Es gibt nicht viel hier, auf der Halbinsel Dingle. Der Ort, in dem ich mich befinde, trägt den Namen Ballydavid, in dem es so mehr Häuser wie Einwohner gibt. 30 Einwohner und viele Häuser. Wochenendhäuser. Es ist nicht ratsam hier zu leben, wenn man noch im erwerbstätigen Alter ist, denn hier gibt es keine Arbeitsplätze, nur Schafe und ab und an eine Kuh. Das bietet nicht genug. Obst oder Getreide wächst hier nicht. Die Luft ist zu salzig, heißt es. Nebenan brüllt ein Esel, durchdringend sein I-Ahh. Beim I einatmen und das Ahh ausatmen. Dennoch klingt es sanft und versetzt mich in einen Zustand außerhalb der Zeit. Ein kleiner Greißler und zwei Pubs, das sind hier die Zentren, so wie in den meisten Orten hier unten im Nordwesten.
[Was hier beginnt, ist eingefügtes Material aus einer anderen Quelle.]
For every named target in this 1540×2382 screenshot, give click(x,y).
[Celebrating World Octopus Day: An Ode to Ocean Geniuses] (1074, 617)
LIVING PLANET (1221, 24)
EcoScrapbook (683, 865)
Viele Touristen kommen hierher, denn immer mehr suchen die Ruhe, suchen Orte, an denen die Zeit stillzustehen scheint. Die Pubs, in denen man sich trifft, denn die Iren sind gesellige Menschen. Der Greißler, bei dem es alles gibt, was man zum Leben braucht. Lebensmittel, Kosmetik. Haushaltsartikel. Auch die Post und die Bank sind darin untergebracht. Braucht man mehr, muss man in die nächstgrößere Stadt fahren.

Ruhe und Gelassenheit – Vokabel, die sonst in meinem Leben nicht vorkommen, oder zumindest sehr selten. Schon die Anreise bereitete mich darauf vor. Mit dem Zug quer durch Österreich, Deutschland und Frankreich bis zur Küste. Von dort mit der Fähre zur grünen Insel und nochmals mit dem Bus von der Ost- zur Westküste. Stundenlang mit dem Bus unterwegs, das ließ mich sehen, die Weite und die Ruhe zulassen. Zwischen Feldern ging es hindurch, die jeweils mit kleinen Steinmauern voneinander getrennt waren, denn hier nahm man zum Bauen was man hatte. Wenn ein Feld, eine Weide urbar gemacht wurde, dann grub man die Steine aus und verbaute sie zu diesen Steinmauern, die nun auf hundert und aberhundert Kilometern das ganze Land durchziehen. Zuletzt stieg ich aus dem Bus und nahm meinen Rucksack.

Ab diesem Moment würde ich das Land zu Fuß durchqueren, von einem Ort zum anderen. Wohl gab es eine vorgegebene Tagesetappe, aber die war jeweils so berechnet, dass es nicht im Eiltempo dahinging, sondern immer wieder Zeit war sich auf das Land einzulassen. Ab und an begegnete ich anderen Wanderern. Aus aller Herren Länder kamen sie hierher und mit allen kam ich ins Gespräch. Manchmal gingen wir ein Stück Weges gemeinsam, weil es sich eben so ergab, doch zumeist genoss ich die Stille. Es ist gut für sich zu sein, gut sich Zeit lassen zu dürfen, sich für sich Zeit zu nehmen. Auch das Wetter war mir hold, was in dieser Gegend wohl nicht selbstverständlich ist, denn das ganz Irland wie ein riesiger von einem Rasen überzogen ist, um den jeder Golfplatz es beneidet, kommt nicht zuletzt von den vielen Regenfällen. Am zweiten Tag meiner Wanderung durfte ich auch das genießen. Auf meiner Tagesetappe hatte ich einen Berg zu überwinden, und gerade als der Anstieg begann, begann auch der Regen, ein anhaltender, vom Wind gepeitschter Regen.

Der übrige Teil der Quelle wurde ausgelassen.